• **TASK DATA**
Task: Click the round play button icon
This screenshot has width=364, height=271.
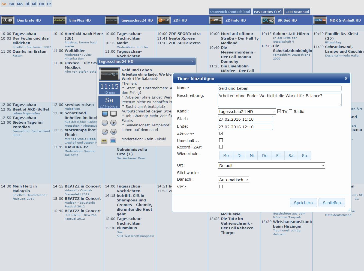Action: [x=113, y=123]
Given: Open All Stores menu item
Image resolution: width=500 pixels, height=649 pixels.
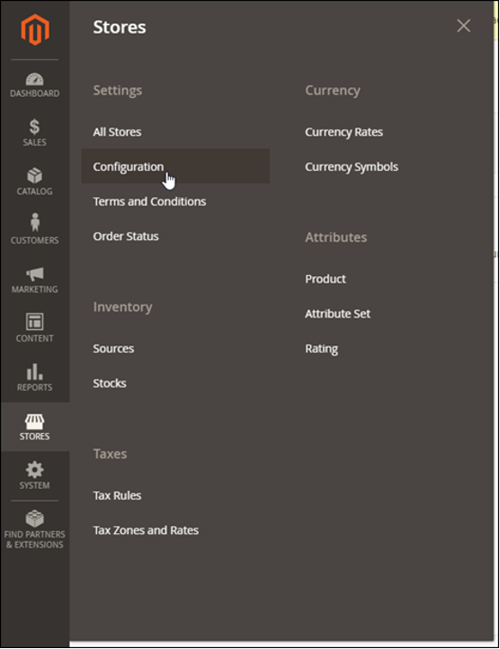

• **WHAT THE EXERCISE ASKS**
Could you retype each line of the material above exactly, skipping the pictures?

• **PROBLEM SOLUTION**
Task: Click the round play button icon
This screenshot has width=364, height=271.
Action: [x=113, y=123]
Given: Open All Stores menu item
Image resolution: width=500 pixels, height=649 pixels.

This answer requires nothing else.